HILDEGARDE: Sorry about spilling the champagne, madam.
JELKA: Oh, do not worry, my dear. Now, take Joe with you and make sure he has something to eat, it is a long drive back to Paris.
HILDEGARDE: Yes, madam.
Exit Hildegarde. Then, as Joe exits…
JOE: Ain’t she the one though, ain’t she?
Joe exits
ELGAR: See what I mean? Such lovely people. I think I might move to America? They were very kind to me when I was last there.
JELKA: A toast.
ELGAR: A splendid idea. Who to?
DELIUS: Hildegarde’s father.
They all toast Hildegarde’s father. The lights change to isolate Elgar further, but a dim spot remains on Delius and Jelka. The music grows louder
ELGAR ( Calling): Alice? Alice? Quickly, my dear, what do you think of this?
Enter Alice Elgar, Edward’s wife. She is wearing a typical Edwardian dress, with her hair piled high. She is carrying a broken wine glass.

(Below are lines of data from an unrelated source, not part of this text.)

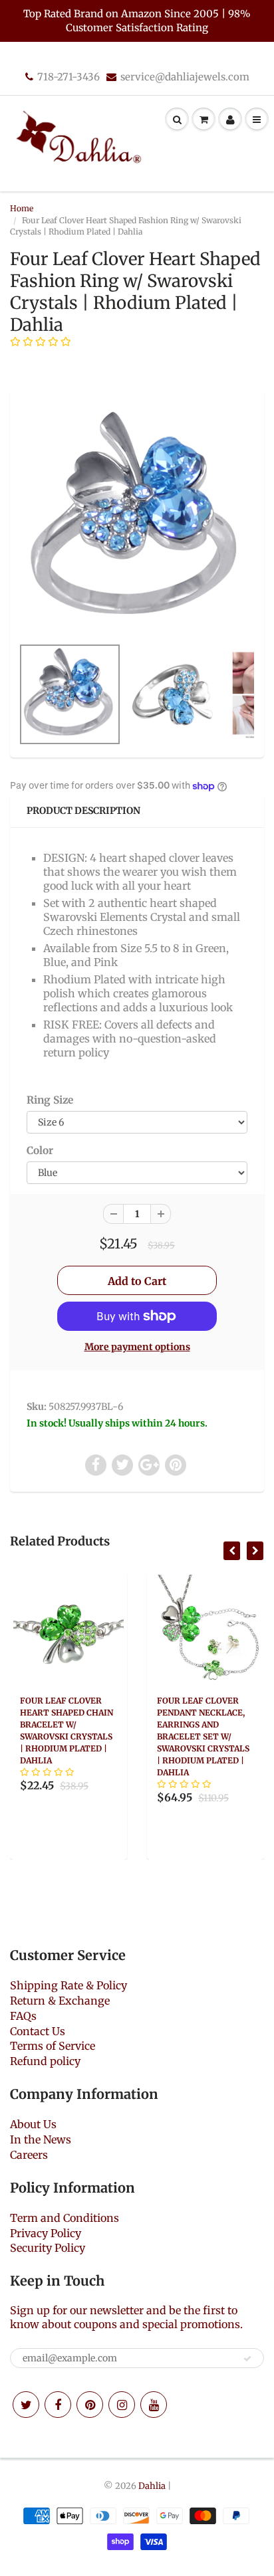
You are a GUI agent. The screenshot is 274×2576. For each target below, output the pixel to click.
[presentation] (231, 1550)
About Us (33, 2124)
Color (40, 1150)
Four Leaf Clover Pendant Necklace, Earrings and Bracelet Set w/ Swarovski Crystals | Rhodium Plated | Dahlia (203, 1736)
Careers (29, 2154)
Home (21, 208)
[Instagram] (121, 2404)
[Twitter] (26, 2404)
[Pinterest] (89, 2404)
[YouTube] (153, 2404)
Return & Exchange (60, 2000)
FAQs (23, 2016)
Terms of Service (52, 2045)
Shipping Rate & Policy (68, 1985)
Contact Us (37, 2031)
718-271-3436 (68, 76)
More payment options (137, 1347)
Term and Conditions (64, 2218)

ALICE: She really will have to go, Edo, this is the sixth piece she has broken in the last two weeks.
ELGAR: What? No! Listen, what do you think?
ALICE: I think I cannot allow it to go on. The whole set was given to father when he retired from the regiment - each piece is engraved with an officer’s name.
ELGAR ( With exasperation): Alice! Listen. What do you think?
Alice finally listens, and hears the music, which builds…
ALICE: It is the Newman, oh Edo, it is wonderful.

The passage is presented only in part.